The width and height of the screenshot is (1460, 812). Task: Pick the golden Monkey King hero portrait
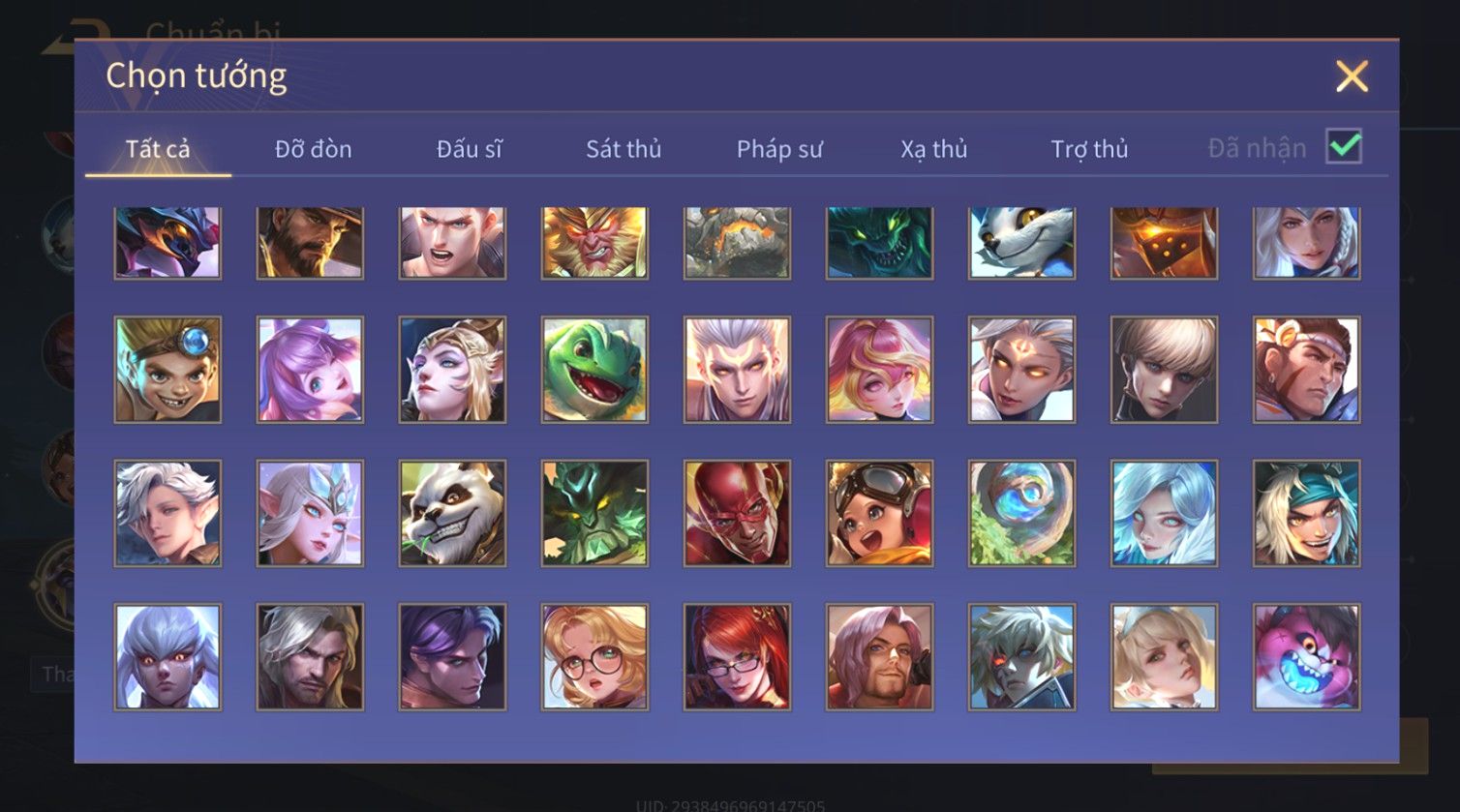(594, 243)

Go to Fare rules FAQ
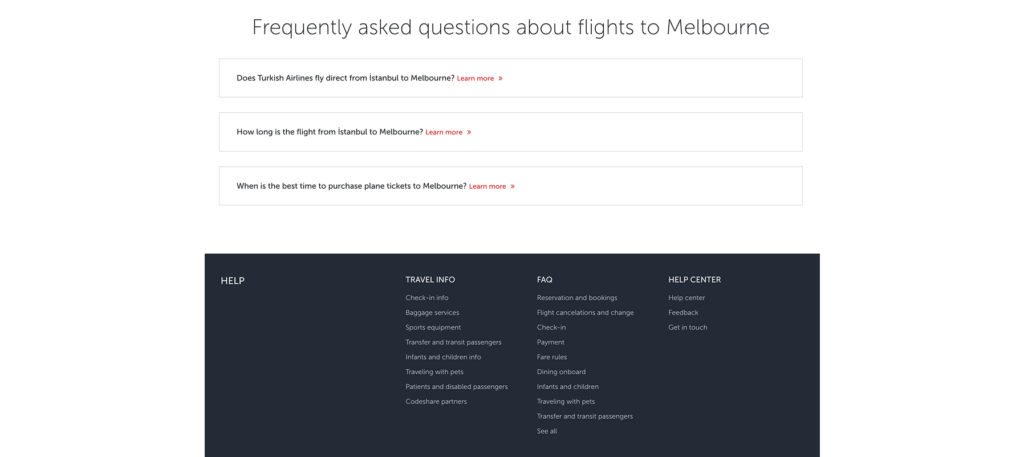552,357
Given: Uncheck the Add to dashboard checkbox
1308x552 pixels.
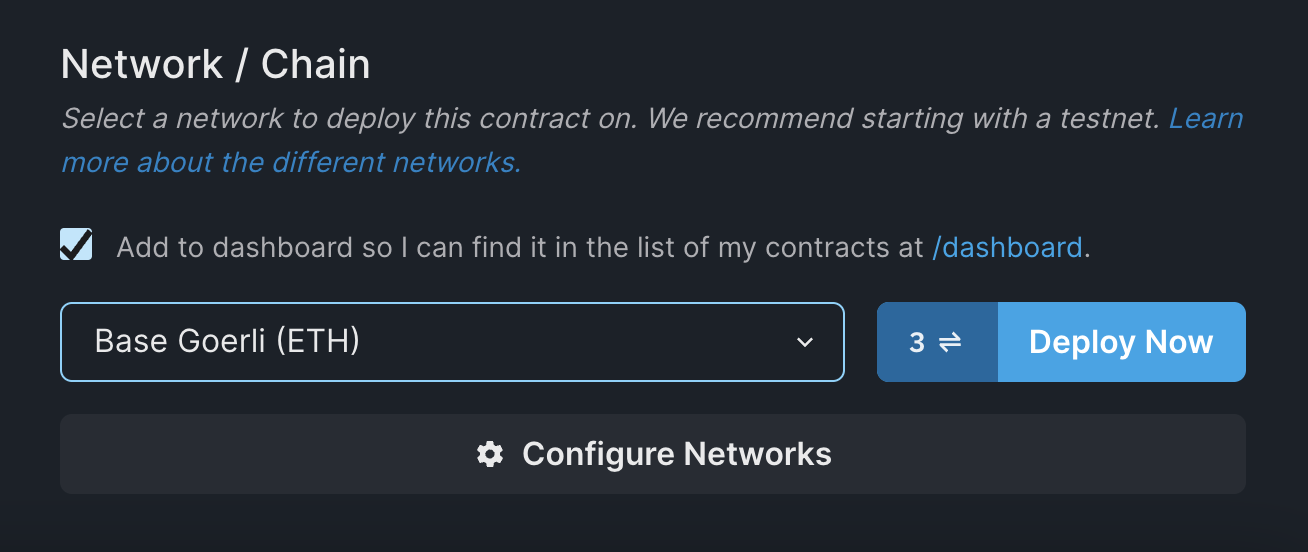Looking at the screenshot, I should [76, 245].
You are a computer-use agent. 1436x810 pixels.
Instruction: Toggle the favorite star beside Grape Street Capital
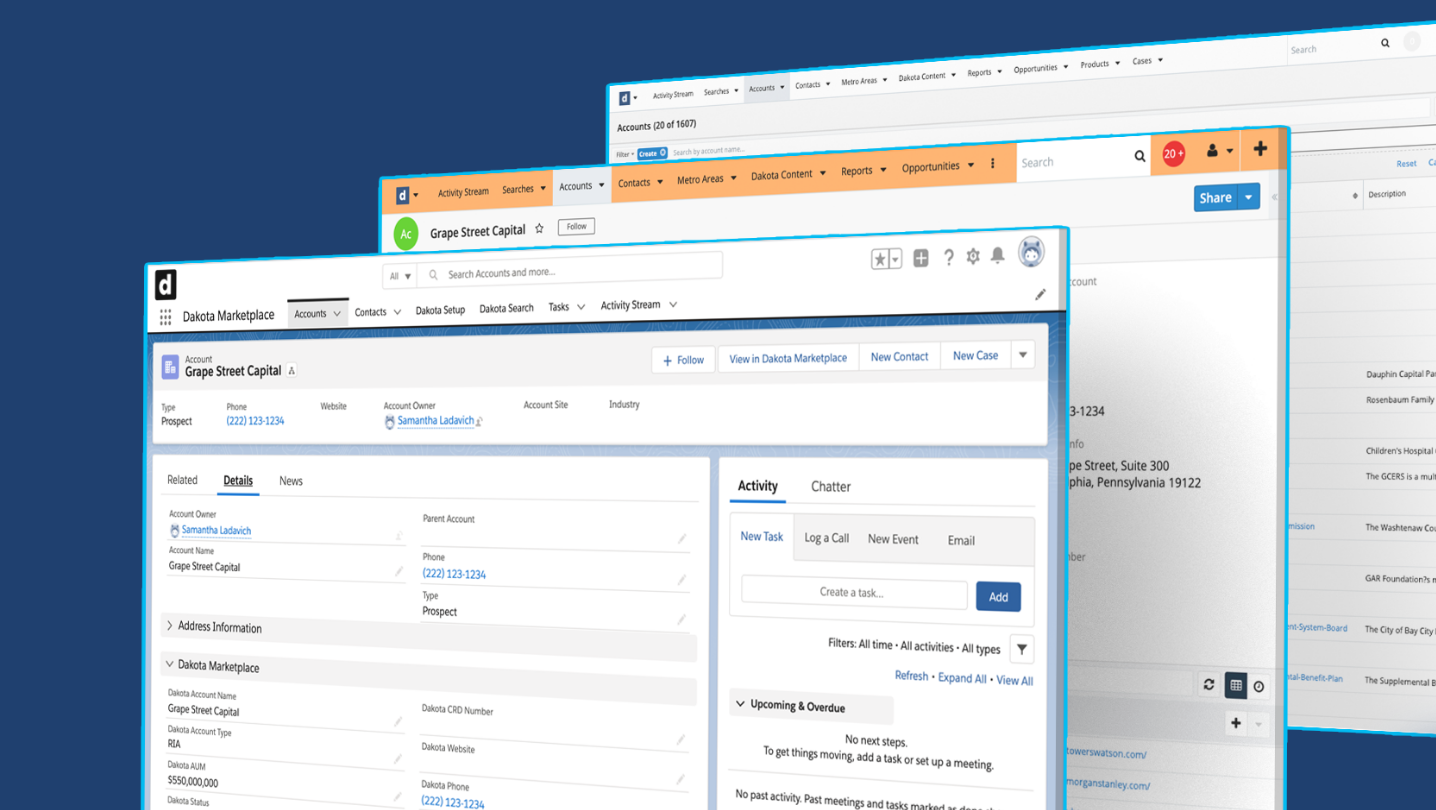(x=539, y=229)
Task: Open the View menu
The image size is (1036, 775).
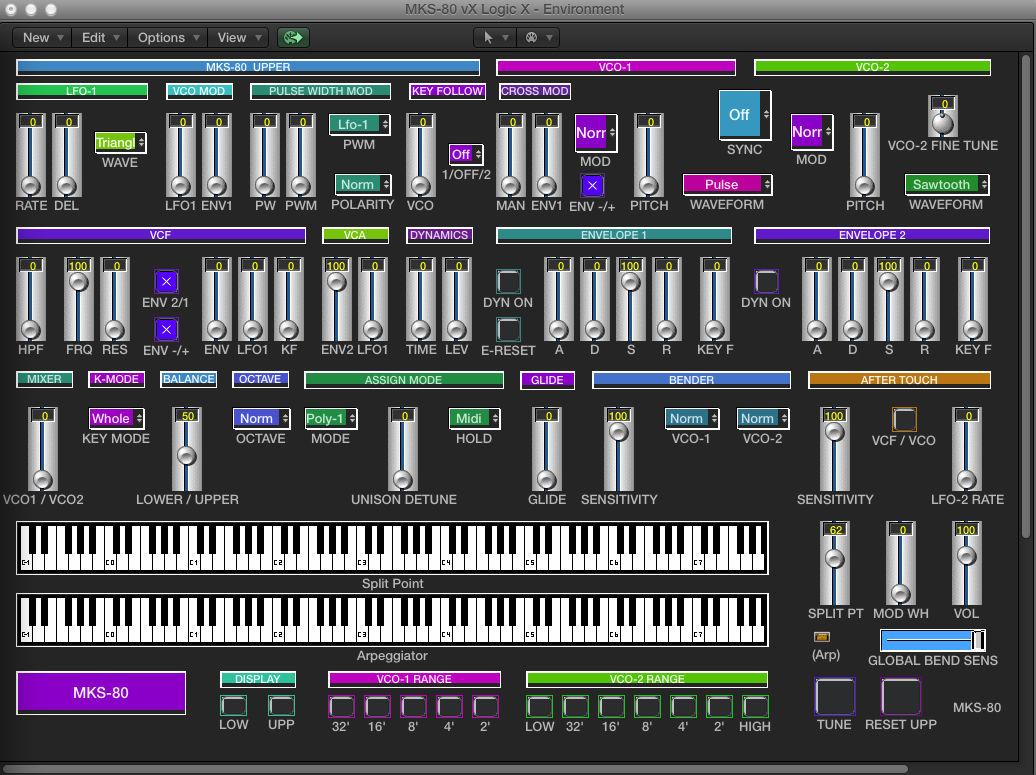Action: click(x=236, y=37)
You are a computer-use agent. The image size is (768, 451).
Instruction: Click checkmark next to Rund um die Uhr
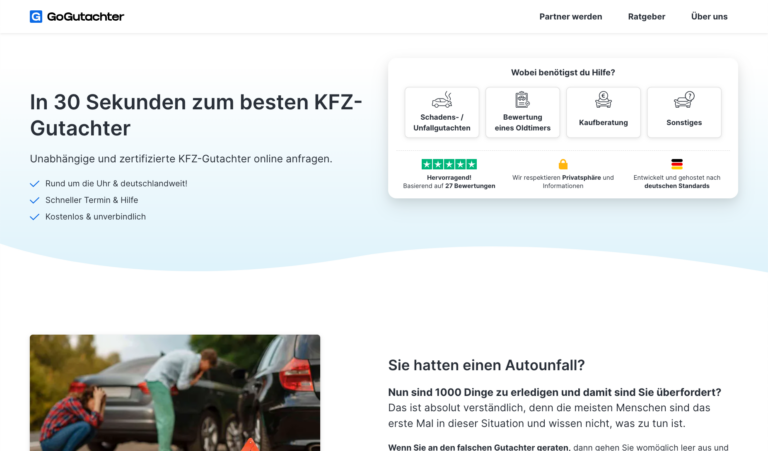34,184
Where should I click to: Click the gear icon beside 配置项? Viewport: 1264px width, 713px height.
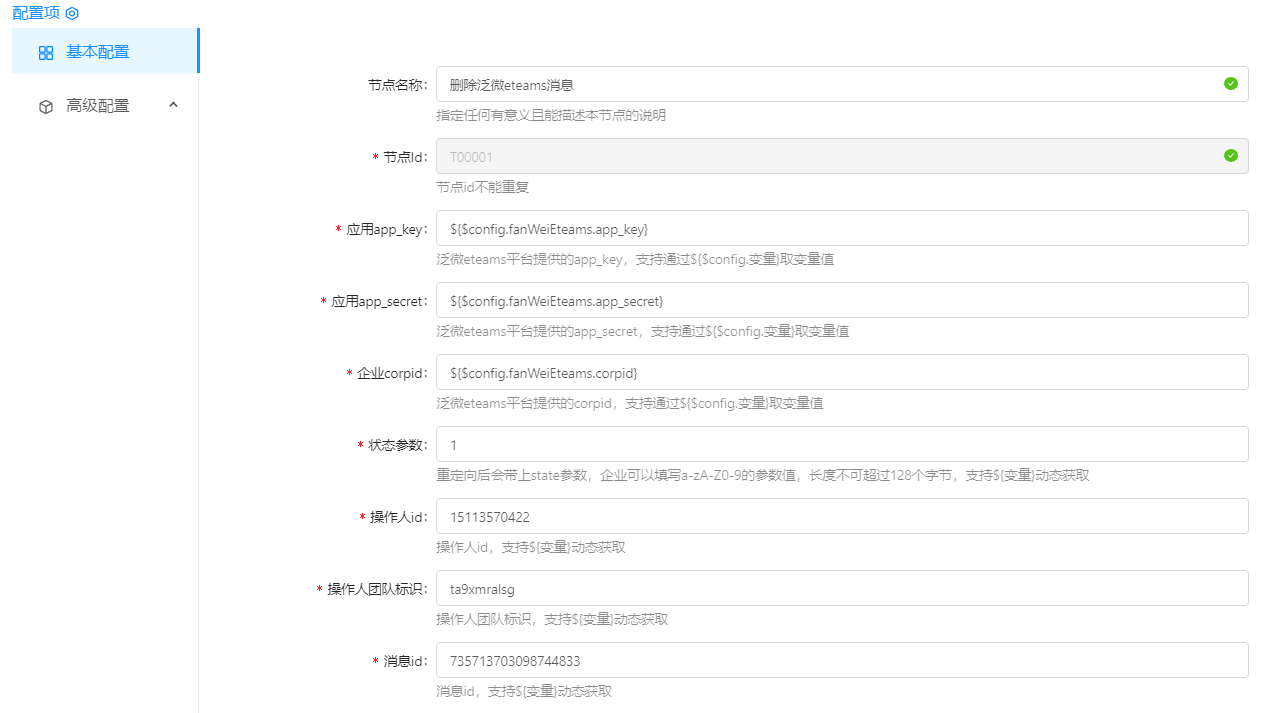(72, 13)
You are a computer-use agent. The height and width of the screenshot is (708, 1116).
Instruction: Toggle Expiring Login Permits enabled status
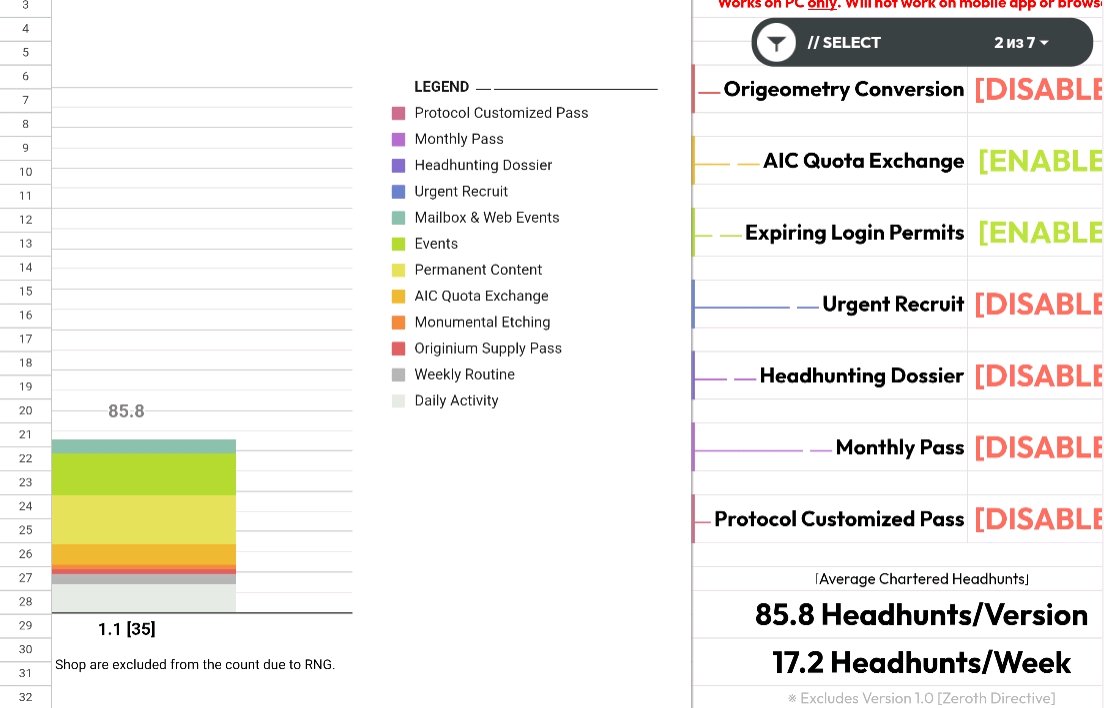(1040, 233)
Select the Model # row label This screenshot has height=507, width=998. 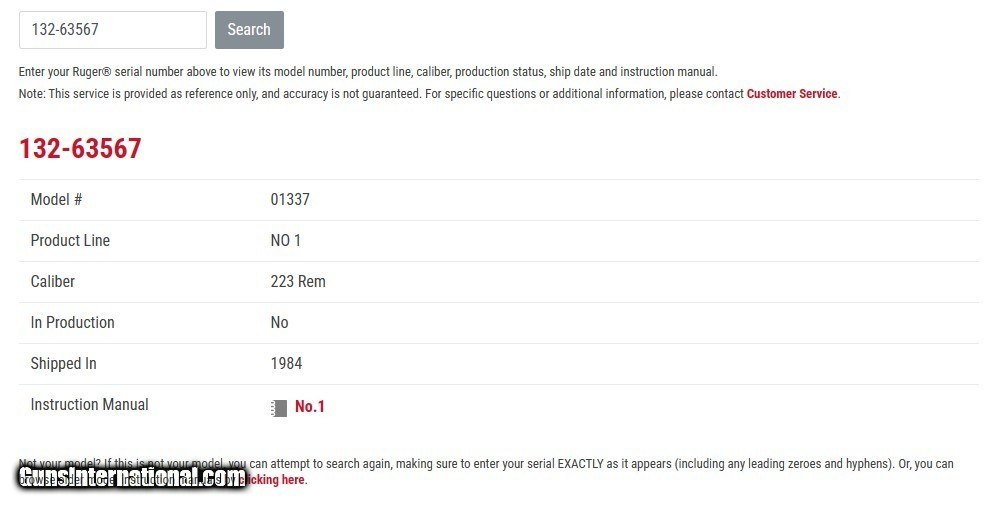57,200
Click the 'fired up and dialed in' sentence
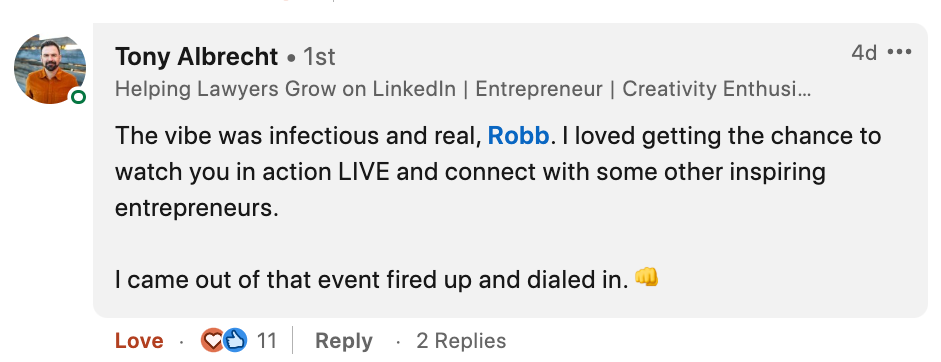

########################################

_WORK REQUEST_
Exactly reproduce the lines that run from the first line of the listing above to the line containing "You are a computer-use agent. 1436x810", including both; omit the pictures.

_TASK OUTPUT_
The width and height of the screenshot is (1460, 812). Task: Pick the golden Monkey King hero portrait
(594, 243)

Go to Fare rules FAQ
552,357
Given: Uncheck the Add to dashboard checkbox
1308x552 pixels.
Looking at the screenshot, I should [76, 245].
You are a computer-use agent. 1436x810 pixels.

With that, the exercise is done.